USAIR, INC.

Décisions


USAIR, INC.
v.
LE MINISTRE DU REVENU NATIONAL
Appel no AP-94-317

TABLE DES MATIERES

Ottawa, le vendredi 26 janvier 1996

Appel no AP-94-317

EU ÉGARD À un appel entendu le 22 juin 1995 aux termes de l'article 81.19 de la Loi sur la taxe d'accise, L.R.C. (1985), ch. E-15;

ET EU ÉGARD À une décision rendue par le ministre du Revenu national le 7 octobre 1994 concernant un avis d'opposition signifié aux termes de l'article 81.15 de la Loi sur la taxe d'accise.

ENTRE

USAIR, INC. Appelant

ET

LE MINISTRE DU REVENU NATIONAL Intimé

L'appel est rejeté.


Arthur B. Trudeau ______ Arthur B. Trudeau Membre présidant

Desmond Hallissey ______ Desmond Hallissey Membre

Lise Bergeron ______ Lise Bergeron Membre

Michel P. Granger ______ Michel P. Granger Secrétaire





Le présent appel est interjeté aux termes de l'article 81.19 de la Loi sur la taxe d'accise à l'égard d'une cotisation établie par le ministre du Revenu national le 31 mars 1993 au montant de 1 159 732,14 $ relativement à des taxes de transport aérien impayées, intérêts et pénalités en sus, aux termes de l'article 12 de la Loi sur la taxe d'accise. La question en litige dans le présent appel consiste à déterminer si la totalité ou une partie du montant des forfaits «Visit USA», comprenant un point de destination au Canada et un départ subséquent pour les États-Unis et, de ce pays, une destination à l'étranger, est assujettie à la taxe de transport aérien. À titre d'exemple d'un itinéraire comprenant un point de destination au Canada et un départ subséquent du Canada, on a mentionné Paris—ville de New York—Ottawa—ville de New York—Paris.

DÉCISION : L'appel est rejeté. Le transport décrit dans l'exemple d'itinéraire comprenait un départ d'Ottawa, qui est un point situé au Canada. Les éléments de preuve montrent que l'escale à Ottawa avait pour objet de permettre au passager de visiter la ville et non simplement de prendre un vol de correspondance. Cela étant, le départ d'Ottawa ne résultait pas d'une escale de correspondance. De l'avis du Tribunal, lorsqu'un passager quitte Ottawa, la destination de ce passager est Paris, qui se trouve à l'extérieur de la zone de taxation. En d'autres termes, le voyage du passager prendra fin à Paris, peu importe le fait que l'aéronef, qui part d'Ottawa, atterrira à la ville de New York. Selon le Tribunal, l'escale à la ville de New York peut simplement être décrite comme une «escale intermédiaire», ce qui signifie simplement un arrêt au cours du voyage ou un arrêt au cours d'un voyage plus long avant l'arrêt final. Enfin, dans l'exemple d'itinéraire, le transport comprenait l'embarquement par une personne à un aéroport à Ottawa, qui est au Canada, à bord d'un aéronef pour un vol déterminé à destination d'un aéroport de la ville de New York, qui est à l'étranger, et le débarquement subséquent par la personne à cet aéroport.

Consignes:
A: Répondez aux questions suivantes sur la décision concernant l'appel d'USAir :
(i) À quelle date l'appel a-t-il été entendu ?
(ii) Quel est le montant de la cotisation établie par le ministre le 31 mars 1993 ?
(iii) Selon le Tribunal, quelle est la destination du passager qui quitte Ottawa dans l'exemple d'itinéraire ?
B: Reproduisez fidèlement le passage de la décision concernant l'appel d'USAir compris entre « Ottawa, le vendredi » et « 81.15 de la Loi sur la taxe d'accise. », ces deux bornes incluses.
C: Poursuivez la décision concernant l'appel d'USAir à partir de sa dernière phrase.

Contenu des données:
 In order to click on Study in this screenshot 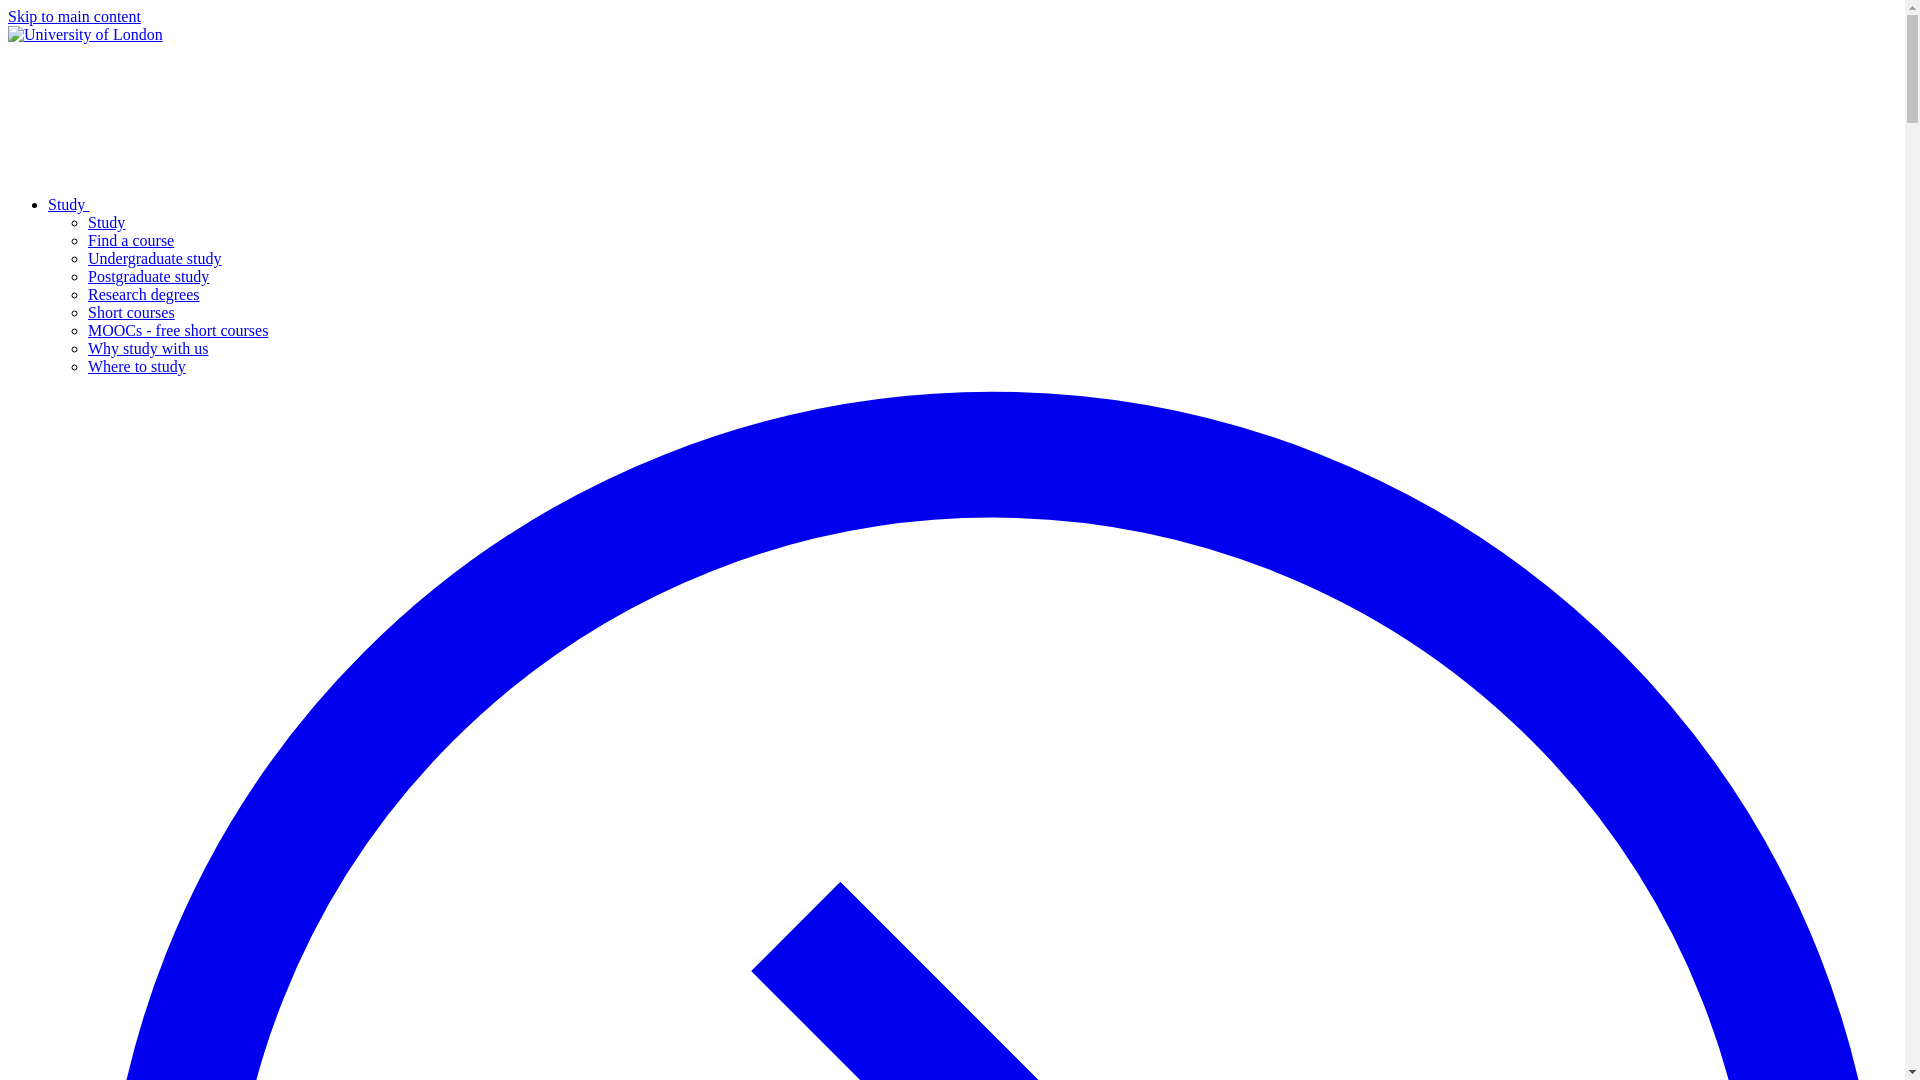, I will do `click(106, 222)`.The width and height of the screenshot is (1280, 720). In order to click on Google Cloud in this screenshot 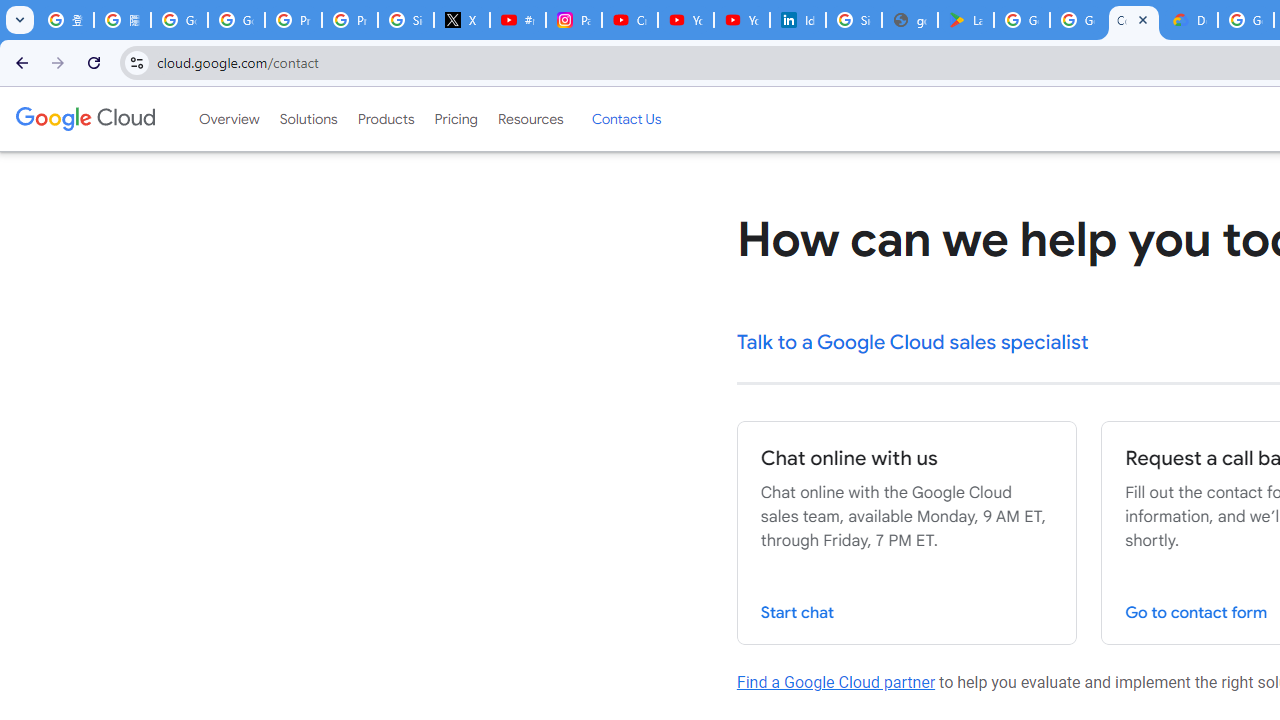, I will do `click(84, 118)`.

Résultats des tâches:
A:
(i) Le 22 juin 1995.
(ii) 1 159 732,14 $.
(iii) Paris.

B:
Ottawa, le vendredi 26 janvier 1996

Appel no AP-94-317

EU ÉGARD À un appel entendu le 22 juin 1995 aux termes de l'article 81.19 de la Loi sur la taxe d'accise, L.R.C. (1985), ch. E-15;

ET EU ÉGARD À une décision rendue par le ministre du Revenu national le 7 octobre 1994 concernant un avis d'opposition signifié aux termes de l'article 81.15 de la Loi sur la taxe d'accise.

C:
Lieu de l'audience : Ottawa (Ontario) Date de l'audience : Le 22 juin 1995 Date de la décision : Le 26 janvier 1996
Membres du Tribunal : Arthur B. Trudeau, membre présidant Desmond Hallissey, membre Lise Bergeron, membre
Avocat pour le Tribunal : Joël J. Robichaud
Greffier : Michel P. Granger
Ont comparu : Dan M. Fiorita, pour l'appelant Anne M. Turley, pour l'intimé





Le présent appel est interjeté aux termes de l'article 81.19 de la Loi sur la taxe d'accise [1] (la Loi) à l'égard d'une cotisation établie par le ministre du Revenu national le 31 mars 1993. L'appelant s'est vu imposer une cotisation de 1 159 732,14 $ relativement à des taxes de transport aérien impayées, intérêts et pénalités en sus, aux termes de l'article 12 de la Loi. L'appelant a signifié un avis d'opposition daté du 28 juin 1993 que l'intimé a rejeté dans une décision rendue le 7 octobre 1994.

À l'audience, les avocats des deux parties ont convenu d'une série de faits entourant la présente affaire. Pour obtenir des renseignements supplémentaires, le Tribunal a également appelé comme témoin M. Stuart J. Statland, chef du service des taxes à USAir, Inc.

L'appelant est un transporteur aérien titulaire de licence qui offre des services de transport aérien à ses passagers. Son siège social est situé à Arlington (Virginie). Au cours de la période visée par la cotisation, l'appelant a vendu des forfaits promotionnels appelés «Visit USA» ou «VUSA», pour lesquels les billets devaient être achetés et établis à l'extérieur de l'Amérique du Nord. Ces billets permettaient aux détenteurs de voyager entre divers endroits aux États-Unis et, à l'occasion, de se rendre à un endroit au Canada à partir d'un endroit aux États-Unis. Le voyage débutait et se terminait à un endroit à l'étranger. Les forfaits permettaient aux passagers qui avaient acheté les billets de visiter chaque ville sur l'itinéraire pendant une période indéterminée. La seule restriction était que la durée totale du voyage ne devait pas dépasser 60 jours. À titre d'exemple d'un itinéraire comprenant un point de destination au Canada et un départ subséquent du Canada, on a mentionné Paris—ville de New York—Ottawa—ville de New York—Paris.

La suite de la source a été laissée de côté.